TASK GOAL:
In the crown volume problem below, write out the passage starting with "1. The problem" and going on through "in the crown?", keeping every word and symbol unchanged.

Determining the ratio of volumes

1. Sep 20, 2015

1729

1. The problem statement, all variables and given/known data
A crown is made out of silver and gold. Its weight is 58.8 N in air, and 54.8 N when submerged in water.
What is the ratio of $V_{\mathrm{gold}}$ to $V_{\mathrm{silver}}$ in the crown?

$\rho_{\mathrm{gold}}=19300\frac{\mathrm{kg}}{\mathrm{m^3}}$
$\rho_{\mathrm{silver}}=10100\frac{\mathrm{kg}}{\mathrm{m^3}}$
$\rho_{\mathrm{water}}=1000\frac{\mathrm{kg}}{\mathrm{m^3}}$

(a) $\frac{V_{\mathrm{gold}}}{V_{\mathrm{silver}}}=\frac{50}{50}$
(b) $\frac{V_{\mathrm{gold}}}{V_{\mathrm{silver}}}=\frac{44}{56}$
(c) $\frac{V_{\mathrm{gold}}}{V_{\mathrm{silver}}}=\frac{40}{60}$
(d) $\frac{V_{\mathrm{gold}}}{V_{\mathrm{silver}}}=\frac{56}{44}$

2. Relevant equations
(i) $V=\frac{m}{\rho}$

3. The attempt at a solution
The volume of water displaced by submerging the crown is equal to the volume of the crown itself.
The crown weighs 58.8 N in air, which implies the mass is 6.0 kg. It weighs 54.8 N when submerged, which implies the mass in 5.6 kg in water. Since the difference in mass is equal to 0.4 kg, this means that by formula (i), the volume of the crown is 0.0004 cubic metres.

RECORDS:

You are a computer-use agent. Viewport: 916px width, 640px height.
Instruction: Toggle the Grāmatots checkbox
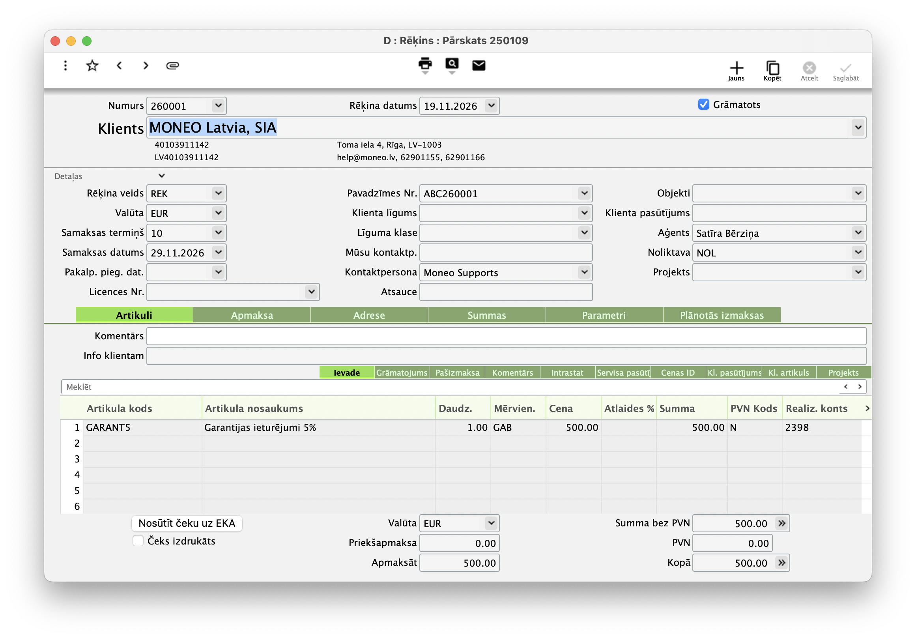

---

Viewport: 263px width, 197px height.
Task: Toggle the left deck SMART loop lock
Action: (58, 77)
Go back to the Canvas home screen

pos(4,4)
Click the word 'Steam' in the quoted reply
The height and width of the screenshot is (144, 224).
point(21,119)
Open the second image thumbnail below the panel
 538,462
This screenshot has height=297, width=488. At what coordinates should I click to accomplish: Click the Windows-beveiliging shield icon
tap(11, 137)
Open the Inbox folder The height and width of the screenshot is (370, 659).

SOLUTION FOR THIS TASK:
1. The problem statement, all variables and given/known data
A crown is made out of silver and gold. Its weight is 58.8 N in air, and 54.8 N when submerged in water.
What is the ratio of $V_{\mathrm{gold}}$ to $V_{\mathrm{silver}}$ in the crown?